By Anthony O’Brien | Published in Professional Planner, March 13, 2017

Last week, I wrote about the value of measuring content marketing and how challenging it can be to track its effectiveness as a sales tool.

That said, it still has a role to play and for content to be effective it’s important that you take your sales team on the journey with you. If you fail to engage with your sales team, then it’s highly unlikely they’ll use the content to help them get in the front door with potential leads. Moreover, if your sales aren’t aligned with your marketing, it will cost you money.

Sales needs a digital relationship

While there’s still a place for hitting the phones to cold-call leads, it’s fair to say there are probably savvier and less stressful ways of generating new business. To be fair, the best salespeople have already adopted the latest digital technologies and social media platforms into their prospecting and relationship building. Therefore, your thought leadership in rich content marketing gives them an additional reason to engage with their contacts.
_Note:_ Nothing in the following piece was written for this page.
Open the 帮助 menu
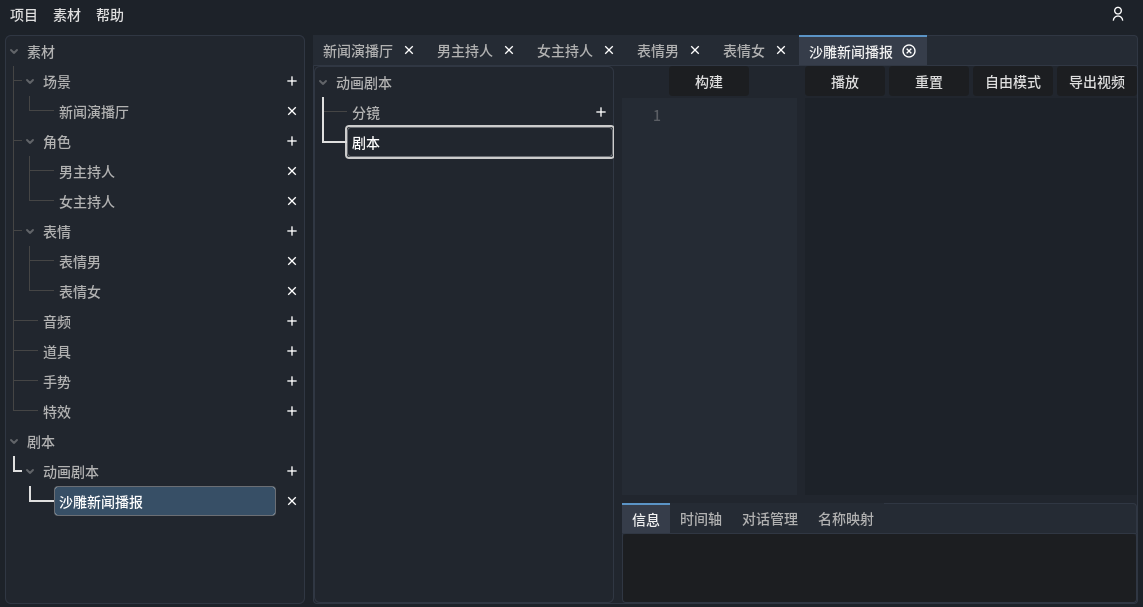pos(110,15)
Sales people should be thought leaders, too

A good sales person – whether they are working in financial planning, real estate or technology – must be able to build relationships with clients. In the past, personal relationships alone were enough to build trust with clients. However, clients want more in 2017, and this is where a good sales person should use your content to help push their industry knowledge and credentials. As a consequence, it will help lift their profiles as key contributors to your business.

Giving your sales agents a voice through content, will encourage them to buy into your thought leadership programs. They might even have a crack at writing a blog or creating some video content themselves; either way it will be a win-win for your firm and your salespeople.
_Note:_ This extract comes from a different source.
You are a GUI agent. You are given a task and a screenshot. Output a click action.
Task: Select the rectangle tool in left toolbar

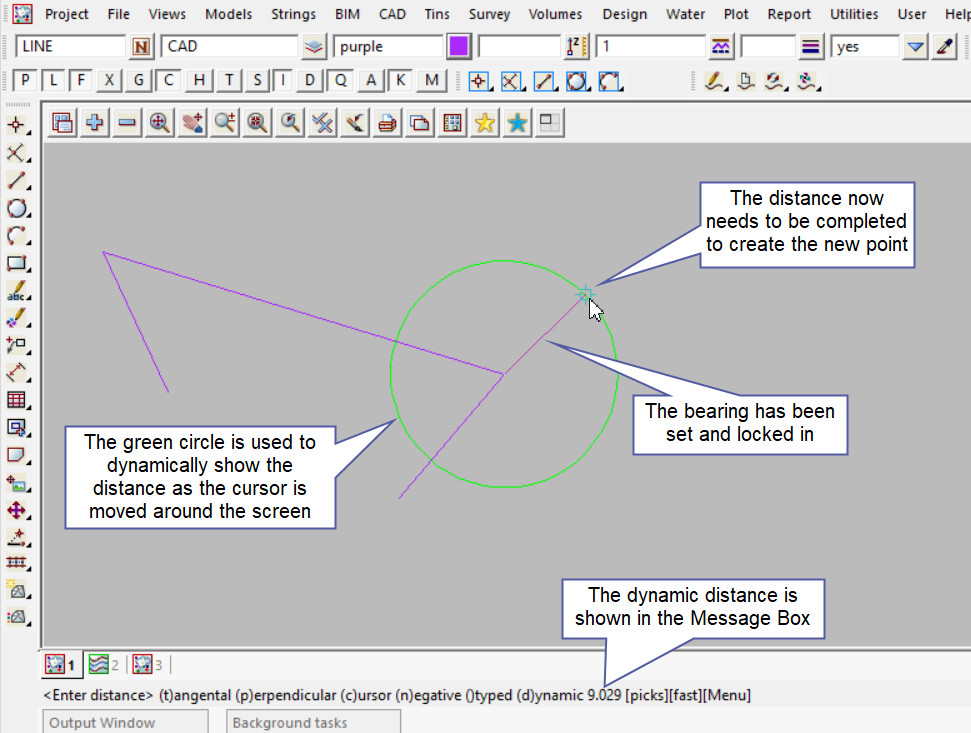[x=16, y=264]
The sales function needs to understand the client

To be honest, if your content doesn’t engage with your client base then it’s a waste of time and money. At the same time, your salespeople must be on board with the themes and concepts your content marketing addresses. Moreover, learning and understanding the topics that your potential clients find engaging is valuable sales training.

At the most basic level, sharing your content gives your sales representatives a reason to touch base with their leads and clients, with a ‘freebie’ that might strike a chord with them, whether it’s an investment market trend, yet another legislative change to our superannuation system, or an estate planning theme. The ‘free’ offering is the key coefficient in the content marketing paradigm. Every client and potential lead will have a preconceived notion of how salespeople operate. Cynicism is a typical presumption, which is why quality content, which is free-of-charge, can be a way of breaking through the firewall of scepticism and surreptitiously delivering clients to the top of your sales funnel.